Demonstrate understanding of the sampling distribution of a statistic.
Explain how the central limit theorem applies in inference.
Determine whether a sampling distribution is approximately a normal distribution.
Calculate key characteristics (mean, standard error) of the sampling distribution of a statistic.
Estimate the probability of an event using the sampling distribution.
When using sample statistics to estimate population parameter, there will be a chance error $$\text{Population Parameter}=\text{Sample Statistic}+\text{Chance Error}.$$
To understand the chance error, we need to know how sample statistics distribute. Consider samples of the same size \(n\) randomly chosen from the population with replacement.
The probability distribution of a sample statistic is called a sampling distribution.
The sampling distribution varies as the sample size changes. In general, A larger sample size will result a smaller standard deviation of the sampling distribution.
The standard deviation of a sampling distribution is also called the standard error.
As the sample size \(n\) increases, the sampling distribution of the sample mean, from a population with the mean \(\mu\) and the standard deviation \(\sigma\), will approach to a normal distribution with the mean \(\mu_{\bar{X}}=\mu\) and the standard deviation \(\sigma_{\bar{X}}=\dfrac{\sigma}{\sqrt{n}}\).

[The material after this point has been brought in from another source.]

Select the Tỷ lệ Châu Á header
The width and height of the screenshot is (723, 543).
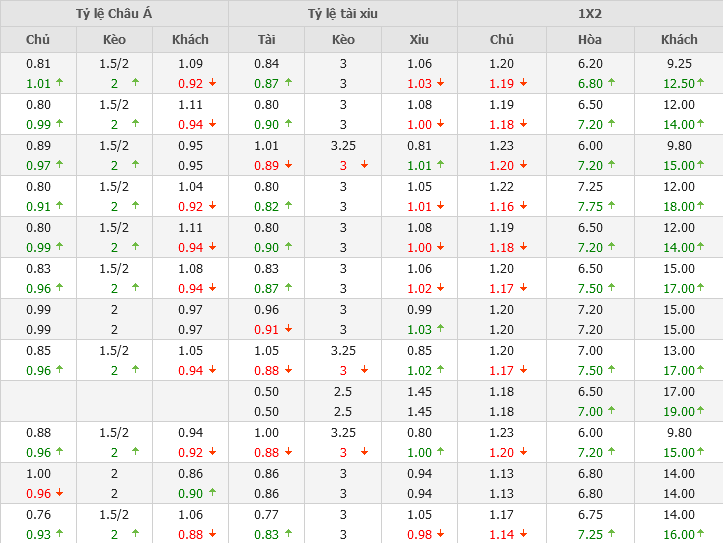point(114,13)
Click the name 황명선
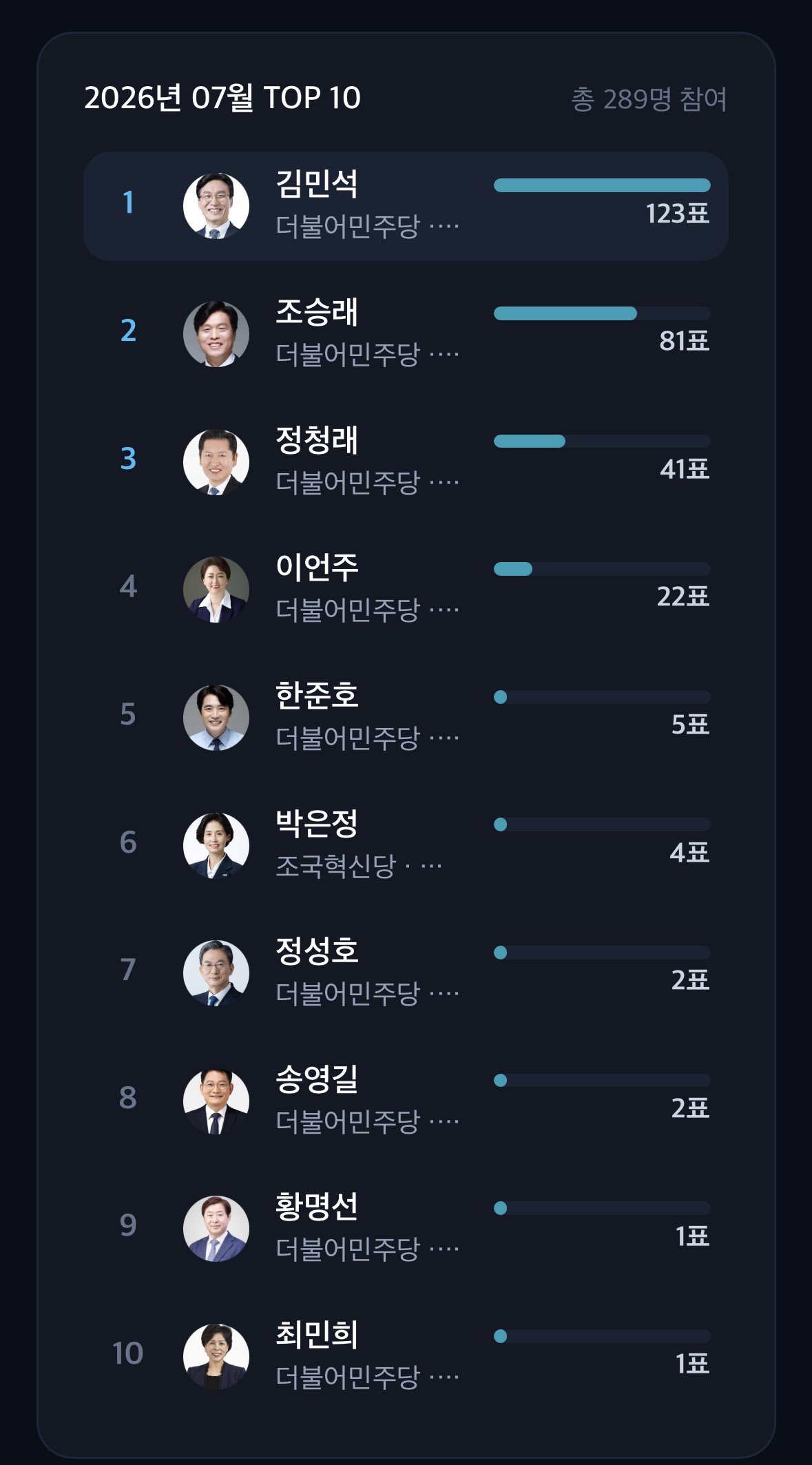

In terms of standardization, the central limit theorem says that the random variable \(\bar{Z}=\dfrac{\bar{x}-\mu}{\sigma/\sqrt{n}}\) has an approximately standard normal distribution.
For most distributions (not highly skewed), when sample size \(n>30\), the sampling distribution of the sample mean \(\bar{X}\) can be approximated reasonably well by a normal distribution. The larger the sample size, the better the approximation will be.
When the population is normally distributed, the sampling distribution of the sample means will be normally distributed for any sample size.
If the population distribution is highly skewed, relying on CLT can be risky.
See https://stats.stackexchange.com/questions/3734 for a discussion on intuitive explanation.
Randomly draw samples of size 2 with replacement from the numbers 1, 3, 4.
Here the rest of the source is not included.